Raw records:

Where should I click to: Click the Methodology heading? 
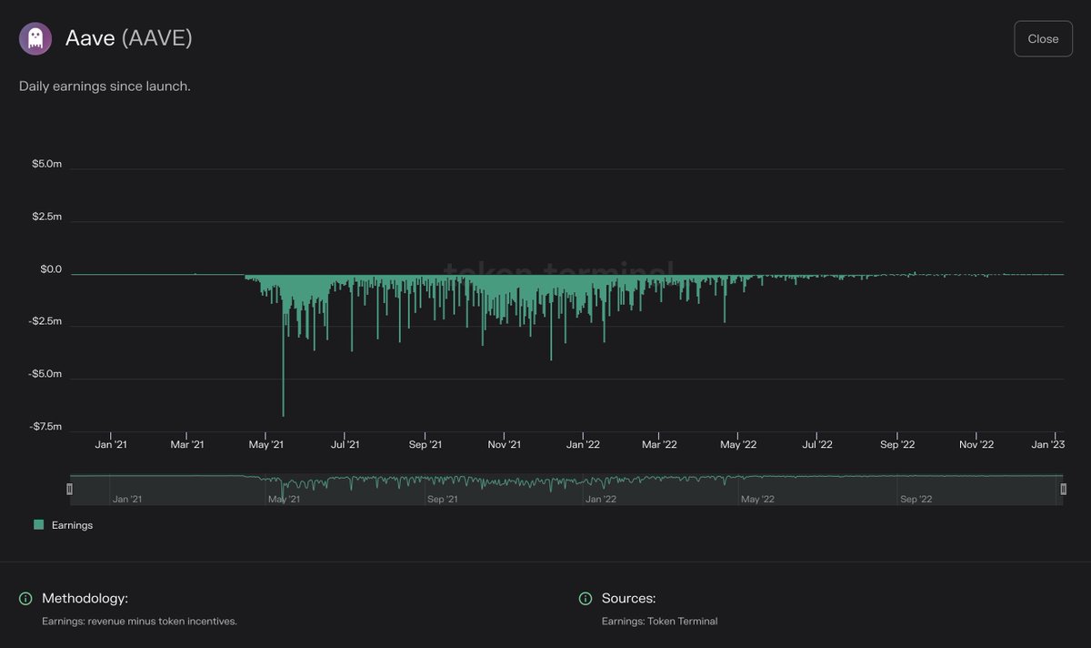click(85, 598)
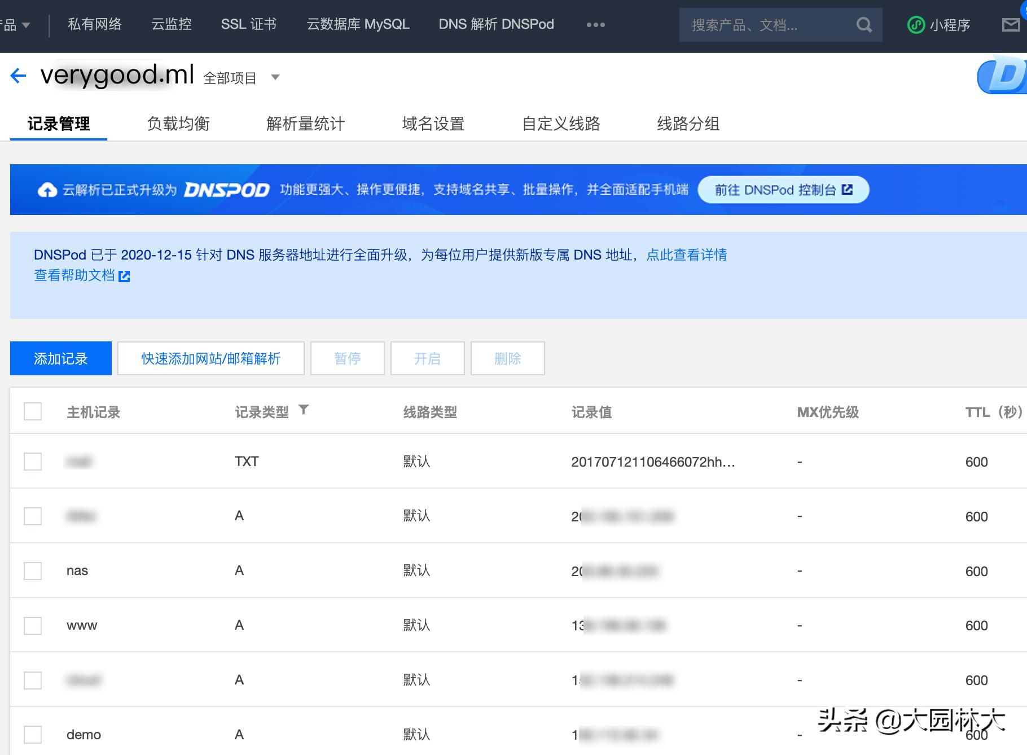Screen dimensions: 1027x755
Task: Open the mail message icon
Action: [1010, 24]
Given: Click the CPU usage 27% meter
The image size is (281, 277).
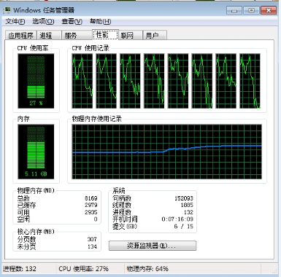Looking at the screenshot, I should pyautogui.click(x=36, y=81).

...

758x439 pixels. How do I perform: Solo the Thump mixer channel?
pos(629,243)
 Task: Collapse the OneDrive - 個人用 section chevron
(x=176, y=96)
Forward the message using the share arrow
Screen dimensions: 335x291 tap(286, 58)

--

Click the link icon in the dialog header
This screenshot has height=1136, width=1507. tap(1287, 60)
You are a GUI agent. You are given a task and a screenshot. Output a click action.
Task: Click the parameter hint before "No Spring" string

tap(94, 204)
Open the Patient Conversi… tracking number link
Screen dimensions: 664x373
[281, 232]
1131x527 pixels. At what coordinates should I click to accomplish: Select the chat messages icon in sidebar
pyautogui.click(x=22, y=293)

--- INSTRUCTION ---
Copy out the lines of the material verbatim, starting with the line that contains "Given: Click the CPU usage 27% meter" and ending with the line that contains "Looking at the", both included. Leave the pictures out.

--- WRITTEN ANSWER ---
Given: Click the CPU usage 27% meter
The image size is (281, 277).
Looking at the screenshot, I should pyautogui.click(x=36, y=81).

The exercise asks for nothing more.